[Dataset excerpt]
-------------------------

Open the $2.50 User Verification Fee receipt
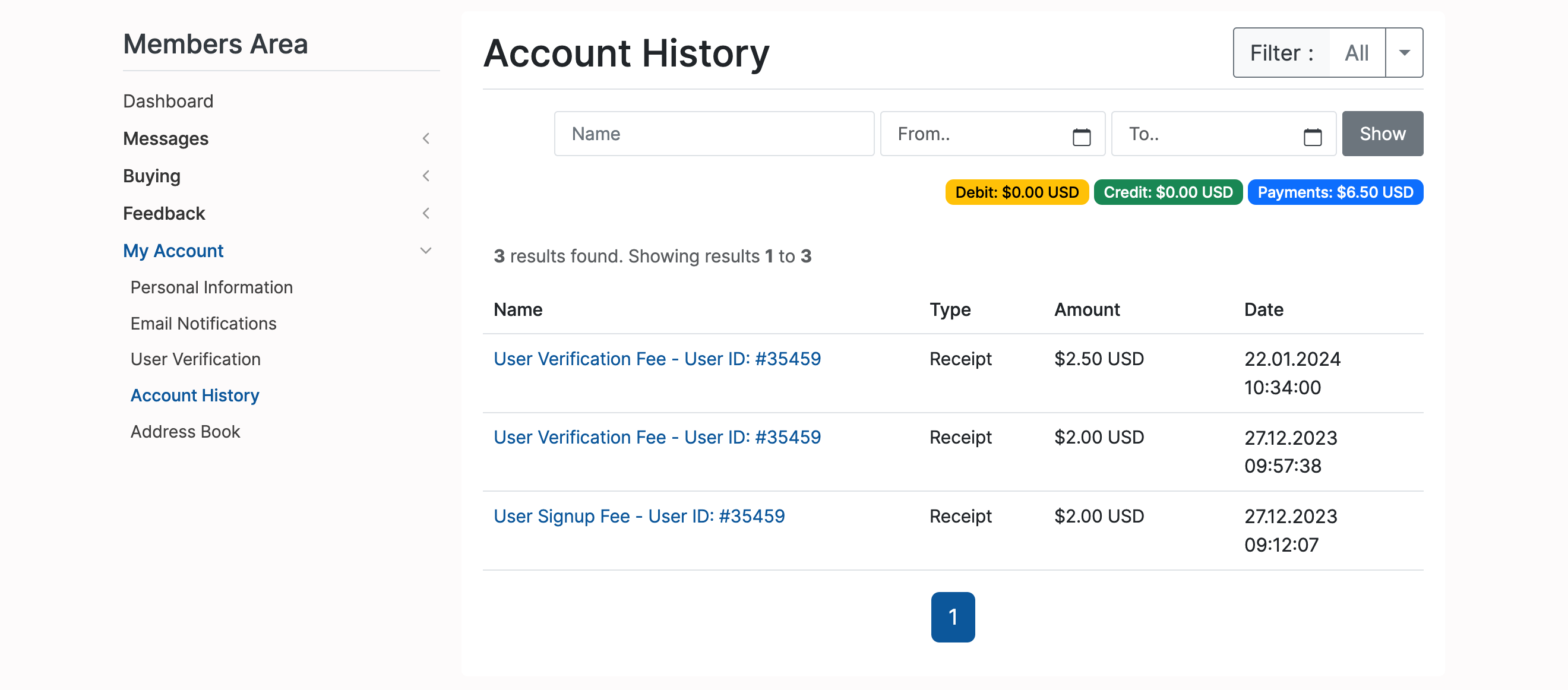 click(x=657, y=359)
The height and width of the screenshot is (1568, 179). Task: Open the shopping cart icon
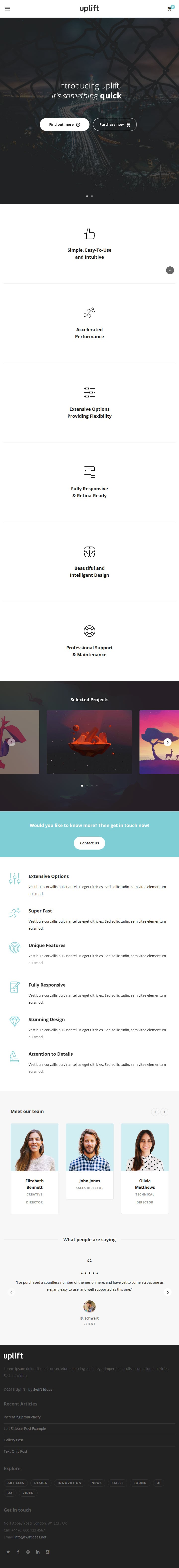(x=169, y=8)
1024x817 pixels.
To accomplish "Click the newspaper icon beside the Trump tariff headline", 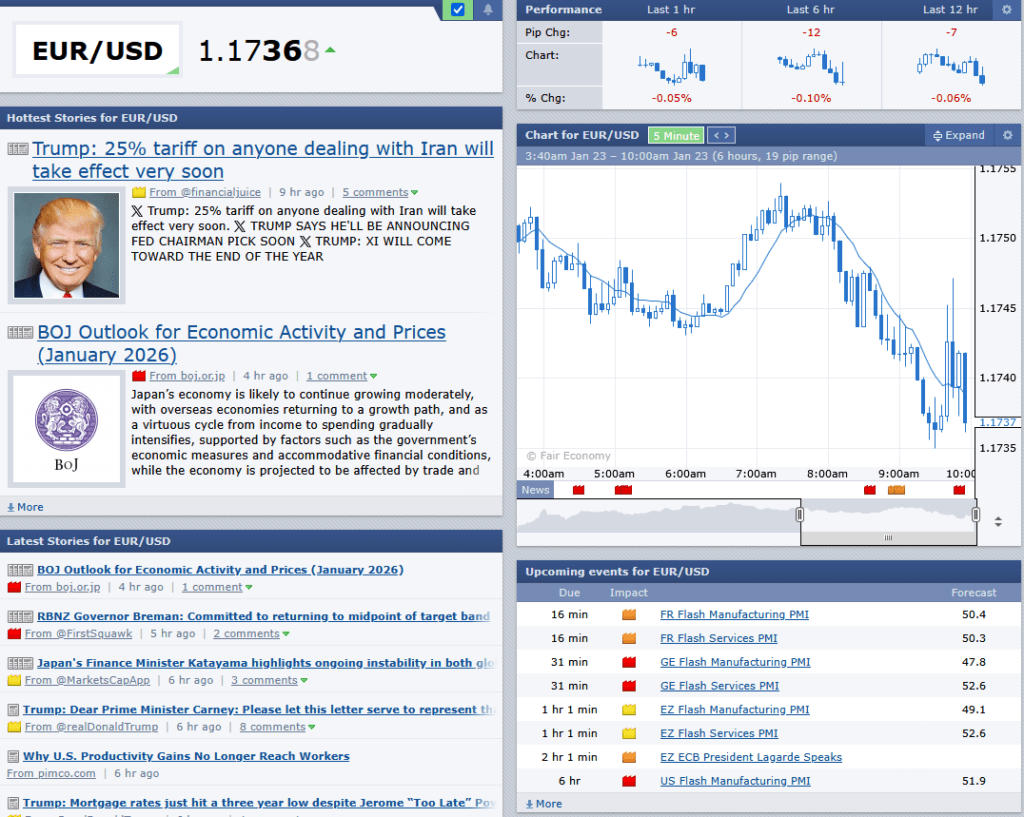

-------------------------

WHAT TO DO>
Repeat the lines above word for word, leaving out the pictures.

SOLUTION FOR THIS EXERCISE>
Open the $2.50 User Verification Fee receipt
 click(x=657, y=359)
The height and width of the screenshot is (1568, 179). Task: Open the shopping cart icon
(x=169, y=8)
1024x817 pixels.
To accomplish "Click the newspaper icon beside the Trump tariff headline", 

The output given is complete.